Linear, parallell regression

ermeel · September 15, 2018, 5:29am

Thanks. @Ole_Petter_Hansen and/or @wds15 what would you do if N above in the bl_glm example is not divisible my shards?

Ole_Petter_Hansen · September 15, 2018, 6:45am

Then you need explicitly allow for that in the code.

If you have a vector x=c(1,2,3,4,5), an you want two shards you pad out the last shard with something (e.g. x1=c(1,2,3), x2=c(4,5,99).

In order to keep track of real data in each shard you need to pass an int var to the shards. E.g. n_obs1=3, n_obs2=2, so you only use the relevant portions of the data. This is described (without an example, though) in the manual.

Izi pizi with only a vector, but requires some housekeeping with lots of data/parameter sizes. @wds15 mentioned Stan could maybe help out a bit with this housekeeping in the future.

ermeel · September 15, 2018, 6:49am

Thanks. I was also thinking to actually do the remaining instances/rows without threading or MPI directly “inline” in the model block instead of using map_rect. Would that cause any huge performance issue? These should be at most shards-1 rows…
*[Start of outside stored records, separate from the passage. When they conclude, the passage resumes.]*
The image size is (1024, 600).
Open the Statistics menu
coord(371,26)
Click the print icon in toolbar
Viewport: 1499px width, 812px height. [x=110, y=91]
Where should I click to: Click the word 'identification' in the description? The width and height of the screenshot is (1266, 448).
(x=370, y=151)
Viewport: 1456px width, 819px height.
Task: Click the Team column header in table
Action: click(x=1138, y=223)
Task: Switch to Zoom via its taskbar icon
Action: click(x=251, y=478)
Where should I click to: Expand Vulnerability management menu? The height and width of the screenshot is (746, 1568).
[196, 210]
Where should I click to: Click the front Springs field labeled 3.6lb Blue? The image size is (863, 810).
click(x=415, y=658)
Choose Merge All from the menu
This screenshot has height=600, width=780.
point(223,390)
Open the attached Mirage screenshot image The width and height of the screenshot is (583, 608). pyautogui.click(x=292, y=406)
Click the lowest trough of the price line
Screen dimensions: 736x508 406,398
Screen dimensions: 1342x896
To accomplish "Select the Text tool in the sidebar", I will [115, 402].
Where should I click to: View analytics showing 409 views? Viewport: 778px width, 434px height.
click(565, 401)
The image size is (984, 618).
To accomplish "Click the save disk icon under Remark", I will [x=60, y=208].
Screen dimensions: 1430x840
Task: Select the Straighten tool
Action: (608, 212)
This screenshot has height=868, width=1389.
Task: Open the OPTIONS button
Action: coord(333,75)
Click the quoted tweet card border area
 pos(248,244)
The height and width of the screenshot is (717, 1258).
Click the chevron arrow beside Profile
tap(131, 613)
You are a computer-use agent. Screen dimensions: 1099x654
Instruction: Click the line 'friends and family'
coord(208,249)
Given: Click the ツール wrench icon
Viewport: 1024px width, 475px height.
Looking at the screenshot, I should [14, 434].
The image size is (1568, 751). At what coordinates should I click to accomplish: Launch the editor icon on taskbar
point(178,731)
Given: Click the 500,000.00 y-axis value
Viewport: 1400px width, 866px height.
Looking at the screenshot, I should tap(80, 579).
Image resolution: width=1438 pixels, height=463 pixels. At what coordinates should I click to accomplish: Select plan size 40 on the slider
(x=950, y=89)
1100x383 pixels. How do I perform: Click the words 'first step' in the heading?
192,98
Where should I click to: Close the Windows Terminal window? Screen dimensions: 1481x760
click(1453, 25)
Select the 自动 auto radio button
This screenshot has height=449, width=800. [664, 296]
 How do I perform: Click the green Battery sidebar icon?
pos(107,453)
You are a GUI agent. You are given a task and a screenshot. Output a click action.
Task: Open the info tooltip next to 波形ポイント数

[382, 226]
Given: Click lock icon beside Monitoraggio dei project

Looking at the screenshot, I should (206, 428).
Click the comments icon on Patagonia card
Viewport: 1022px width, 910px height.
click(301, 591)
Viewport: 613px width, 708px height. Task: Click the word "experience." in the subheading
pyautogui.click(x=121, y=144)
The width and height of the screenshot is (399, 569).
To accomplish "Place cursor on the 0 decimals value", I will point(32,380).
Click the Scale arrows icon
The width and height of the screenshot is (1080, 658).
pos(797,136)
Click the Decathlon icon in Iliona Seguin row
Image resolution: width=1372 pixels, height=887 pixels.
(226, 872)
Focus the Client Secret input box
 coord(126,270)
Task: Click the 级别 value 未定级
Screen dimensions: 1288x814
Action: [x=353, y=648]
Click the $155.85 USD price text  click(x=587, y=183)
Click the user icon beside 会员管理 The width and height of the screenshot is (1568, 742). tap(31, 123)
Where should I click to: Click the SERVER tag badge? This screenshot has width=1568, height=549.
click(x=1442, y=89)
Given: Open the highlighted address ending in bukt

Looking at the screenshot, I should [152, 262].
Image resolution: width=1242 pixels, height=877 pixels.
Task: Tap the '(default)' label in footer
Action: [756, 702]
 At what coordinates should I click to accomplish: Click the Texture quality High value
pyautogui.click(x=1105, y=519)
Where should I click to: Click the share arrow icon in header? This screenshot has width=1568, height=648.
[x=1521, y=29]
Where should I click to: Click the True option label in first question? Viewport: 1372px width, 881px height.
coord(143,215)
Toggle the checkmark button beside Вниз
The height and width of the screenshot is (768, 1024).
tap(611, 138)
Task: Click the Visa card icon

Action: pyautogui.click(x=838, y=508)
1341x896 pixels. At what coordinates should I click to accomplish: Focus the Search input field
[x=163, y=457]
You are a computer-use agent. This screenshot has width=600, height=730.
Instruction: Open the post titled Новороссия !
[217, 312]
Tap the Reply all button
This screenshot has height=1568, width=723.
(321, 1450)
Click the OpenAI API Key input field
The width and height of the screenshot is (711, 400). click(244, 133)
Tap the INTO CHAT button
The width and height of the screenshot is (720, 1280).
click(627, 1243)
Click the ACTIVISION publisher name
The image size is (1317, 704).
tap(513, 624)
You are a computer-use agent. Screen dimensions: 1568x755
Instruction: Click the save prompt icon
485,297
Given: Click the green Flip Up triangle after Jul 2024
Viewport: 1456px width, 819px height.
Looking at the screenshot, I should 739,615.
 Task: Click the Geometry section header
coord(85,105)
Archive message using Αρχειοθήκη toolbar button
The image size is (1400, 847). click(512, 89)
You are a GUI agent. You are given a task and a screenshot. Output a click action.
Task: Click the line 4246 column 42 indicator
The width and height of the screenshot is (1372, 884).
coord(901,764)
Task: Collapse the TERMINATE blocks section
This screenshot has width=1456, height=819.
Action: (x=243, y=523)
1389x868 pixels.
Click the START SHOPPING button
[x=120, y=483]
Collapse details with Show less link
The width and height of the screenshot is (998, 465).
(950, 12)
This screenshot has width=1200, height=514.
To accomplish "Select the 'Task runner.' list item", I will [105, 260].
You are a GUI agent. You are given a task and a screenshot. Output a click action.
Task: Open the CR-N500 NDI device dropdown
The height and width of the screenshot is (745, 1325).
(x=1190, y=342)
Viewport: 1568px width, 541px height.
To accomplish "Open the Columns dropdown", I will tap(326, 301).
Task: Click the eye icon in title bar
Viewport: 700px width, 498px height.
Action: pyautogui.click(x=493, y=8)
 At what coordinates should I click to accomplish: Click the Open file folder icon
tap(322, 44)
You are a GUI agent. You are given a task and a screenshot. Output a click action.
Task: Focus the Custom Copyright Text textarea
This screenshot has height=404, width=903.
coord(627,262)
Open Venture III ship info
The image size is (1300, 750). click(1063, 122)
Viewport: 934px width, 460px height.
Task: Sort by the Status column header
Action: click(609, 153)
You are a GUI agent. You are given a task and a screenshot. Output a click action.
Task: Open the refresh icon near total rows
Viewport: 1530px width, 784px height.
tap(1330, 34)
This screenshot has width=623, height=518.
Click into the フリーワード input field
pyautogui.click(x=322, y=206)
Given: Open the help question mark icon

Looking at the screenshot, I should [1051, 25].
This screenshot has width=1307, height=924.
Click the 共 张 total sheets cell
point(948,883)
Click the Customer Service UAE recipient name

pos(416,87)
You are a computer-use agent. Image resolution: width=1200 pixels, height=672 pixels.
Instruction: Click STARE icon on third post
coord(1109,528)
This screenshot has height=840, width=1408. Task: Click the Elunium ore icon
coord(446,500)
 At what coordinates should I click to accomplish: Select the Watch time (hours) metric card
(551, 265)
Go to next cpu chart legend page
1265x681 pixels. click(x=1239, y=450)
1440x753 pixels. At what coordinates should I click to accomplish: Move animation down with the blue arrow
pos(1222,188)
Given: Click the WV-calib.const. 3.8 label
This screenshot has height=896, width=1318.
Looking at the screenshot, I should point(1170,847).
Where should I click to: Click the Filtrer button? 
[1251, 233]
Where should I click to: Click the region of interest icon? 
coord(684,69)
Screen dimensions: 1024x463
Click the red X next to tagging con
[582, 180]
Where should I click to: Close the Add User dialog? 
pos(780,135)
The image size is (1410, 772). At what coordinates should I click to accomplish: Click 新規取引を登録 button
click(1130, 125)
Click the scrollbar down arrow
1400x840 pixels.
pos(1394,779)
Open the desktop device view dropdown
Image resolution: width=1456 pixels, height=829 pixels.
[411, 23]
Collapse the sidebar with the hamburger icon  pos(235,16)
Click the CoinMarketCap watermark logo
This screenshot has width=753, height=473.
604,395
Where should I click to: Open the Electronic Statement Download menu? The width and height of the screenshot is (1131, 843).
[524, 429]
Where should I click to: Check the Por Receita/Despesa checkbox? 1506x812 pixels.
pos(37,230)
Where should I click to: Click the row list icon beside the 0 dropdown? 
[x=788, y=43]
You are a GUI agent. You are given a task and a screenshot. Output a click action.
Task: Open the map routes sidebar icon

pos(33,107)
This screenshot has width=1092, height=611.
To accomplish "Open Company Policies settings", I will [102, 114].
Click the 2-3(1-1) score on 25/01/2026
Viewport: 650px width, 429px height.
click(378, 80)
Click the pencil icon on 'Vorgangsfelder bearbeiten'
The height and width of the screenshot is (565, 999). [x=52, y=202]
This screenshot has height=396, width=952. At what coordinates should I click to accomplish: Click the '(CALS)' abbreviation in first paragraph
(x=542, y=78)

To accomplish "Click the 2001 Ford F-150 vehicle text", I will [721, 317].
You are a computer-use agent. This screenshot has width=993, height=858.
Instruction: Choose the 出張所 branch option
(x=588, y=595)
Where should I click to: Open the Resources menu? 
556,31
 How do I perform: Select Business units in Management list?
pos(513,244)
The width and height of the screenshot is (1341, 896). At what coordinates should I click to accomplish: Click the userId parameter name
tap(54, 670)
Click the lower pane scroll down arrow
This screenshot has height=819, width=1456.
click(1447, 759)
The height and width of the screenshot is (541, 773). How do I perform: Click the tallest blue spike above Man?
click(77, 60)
wds15 · September 15, 2018, 7:46am

If your # of shards do not line up, then map_rect will handle that for you. What it will do is place the excess number of jobs onto the second node onwards. This means that the root node will have one job less than the others. It is better to get the root node to a little less since it is then available to handle the incoming results from all workers.

jroon · September 15, 2018, 11:06am

Is there a way to flatten an array of vectors to a vector ?

This line:

target +=sum(map_rect( mult_norm_par, append_row(to_vector(mu[, 1:NvarsY], to_vector(L_Sigma))), theta, x_r, x_i) );

is giving me this error:

No matches for: 

  to_vector(vector[])
Available argument signatures for to_vector:

  to_vector(matrix)
  to_vector(vector)
  to_vector(row vector)
  to_vector(real[])
  to_vector(int[])

  error in 'examples/map_rect/linear_multivariate_map_rect.stan' at line 65, column 79
  -------------------------------------------------
    63:     //    y[i, 1:NvarsY] ~ multi_normal_cholesky(mu[i, 1:NvarsY], L_Sigma);
    64:     //}
    65:     target +=sum(map_rect( mult_norm_par, append_row(to_vector(mu[, 1:NvarsY]), to_vector(L_Sigma)), theta, x_r, x_i) );
                                                                                      ^
    66: }
  -------------------------------------------------

Thanks

Bob_Carpenter · September 19, 2018, 11:57am

Not built in. You’d need to write your own function for that.

jroon · September 19, 2018, 4:47pm

Thanks Bob. I have tried this and failed:

    vector re_pack(vector[] mu, int NvarsY){
        vector[1] newvec[NvarsY];
        for(y in 1:NvarsY){
            newvec[1, y] = mu[y];
        }
        return[newvec];
    }

Produces the error:

  error in 'examples/map_rect/linear_multivariate_map_rect.stan' at line 14, column 13
  -------------------------------------------------
    12:         vector[1] newvec[NvarsY];
    13:         for(y in 1:NvarsY){
    14:             newvec[1, y] = mu[y];
                    ^
    15:         }
  -------------------------------------------------

PARSER EXPECTED: "}"

I can’t figure out why this error happens. The ‘}’ look balanced to me!?!

Bob_Carpenter · September 20, 2018, 11:40am

The key thing that’s going wrong in all of this is the assignment of mismatched sizes. Each index knocks a size/dimension off.

Because mu is declared as vector[] mu, it’s an array of vectors. So mu[y] is a vector.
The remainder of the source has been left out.